Ferrière : conciliations ou concessions ?

‘« Avons-nous fait faillite ? »’ 380, Ferrière s'interroge devant les difficultés que connaît l'humanité, les principes de l'Education nouvelle sont loin d'être reconnus par tous. C'est pourquoi il réaffirme la nécessité d'une unité dans la Ligue et il revendique la conservation de son principe de base, l'esprit. Il admet que les méthodes peuvent évoluer mais l'idéal de l'Education nouvelle doit se maintenir. Ne pas brûler les étapes : la réalisation d'une société libre n'est que seconde, elle suit celle de la formation d'un homme libre.

Quelle définition Ferrière donne-t-il de l'esprit en 1936 ? Il dit que ‘« l'avenir est pour nous : science et conscience »’ 381, une manière de réconcilier les tenants d'une spiritualité d'ordre religieux et ceux d'une spiritualité d'ordre scientifique.
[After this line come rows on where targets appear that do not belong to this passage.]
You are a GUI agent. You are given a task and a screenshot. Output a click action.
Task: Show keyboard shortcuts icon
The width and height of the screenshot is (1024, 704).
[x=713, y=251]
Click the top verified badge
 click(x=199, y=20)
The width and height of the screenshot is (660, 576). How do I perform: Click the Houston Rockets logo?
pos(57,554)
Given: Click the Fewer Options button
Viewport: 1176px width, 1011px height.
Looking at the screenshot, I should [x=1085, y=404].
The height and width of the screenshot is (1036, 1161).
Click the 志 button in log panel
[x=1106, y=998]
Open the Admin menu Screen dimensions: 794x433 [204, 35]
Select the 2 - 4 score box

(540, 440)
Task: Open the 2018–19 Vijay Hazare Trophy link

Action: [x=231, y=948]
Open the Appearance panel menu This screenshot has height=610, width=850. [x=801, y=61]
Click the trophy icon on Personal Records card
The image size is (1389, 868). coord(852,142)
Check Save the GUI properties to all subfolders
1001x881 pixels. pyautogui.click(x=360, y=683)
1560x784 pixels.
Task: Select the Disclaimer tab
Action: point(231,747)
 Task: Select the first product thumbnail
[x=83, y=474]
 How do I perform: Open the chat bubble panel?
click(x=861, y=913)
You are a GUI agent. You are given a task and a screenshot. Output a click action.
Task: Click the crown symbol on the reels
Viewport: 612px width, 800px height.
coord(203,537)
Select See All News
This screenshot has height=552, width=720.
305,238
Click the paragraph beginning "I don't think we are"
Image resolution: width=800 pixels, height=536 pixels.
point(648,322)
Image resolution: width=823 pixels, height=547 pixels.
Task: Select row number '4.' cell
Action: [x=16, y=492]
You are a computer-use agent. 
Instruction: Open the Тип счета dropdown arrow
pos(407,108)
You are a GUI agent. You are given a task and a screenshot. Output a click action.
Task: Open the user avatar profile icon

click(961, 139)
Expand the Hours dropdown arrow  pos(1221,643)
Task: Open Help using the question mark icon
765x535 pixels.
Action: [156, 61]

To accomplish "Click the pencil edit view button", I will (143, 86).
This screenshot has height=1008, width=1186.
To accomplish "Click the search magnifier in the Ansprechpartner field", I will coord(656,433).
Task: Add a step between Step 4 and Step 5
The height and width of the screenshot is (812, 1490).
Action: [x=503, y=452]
Ferrière ne fait ni toute la place à la science, qui représente pourtant la vérité, ni toute la place à Dieu, qu'on devine cependant dans l'expression suivante : ‘« un immense et puissant esprit d'amour »’ 382. Il ne choisit pas non plus entre « "centrer" l'enfant »383, selon une expression qui lui est chère, et organiser « la démocratie économique »384, selon l'idée favorite des communistes présents à Cheltenham. Une phrase tirée de l'introduction de A la recherche de la liberté est significative de ses tentatives de conciliation, il y écrit : ‘« on comprend de mieux en mieux aujourd'hui qu'il existe une réalité fondamentale unique et par ailleurs des cerveaux humains qui interprètent différemment cette réalité, qui emploient des mots différents et des symboles différents »’ 385. Tout tend à montrer que Ferrière a perçu la brisure qui est à l'oeuvre et qui va éclater dans les paroles de Freinet.

Notes
380.

« Le passé et l'avenir de la Ligue », P.E.N., n°123, décembre 1936, p. 291.

381.

Ibid.

382.

Id., p. 292.

383.

Ibid.

384.

Ibid.

385.

In A la recherche de la liberté, op. cit., p. XVII.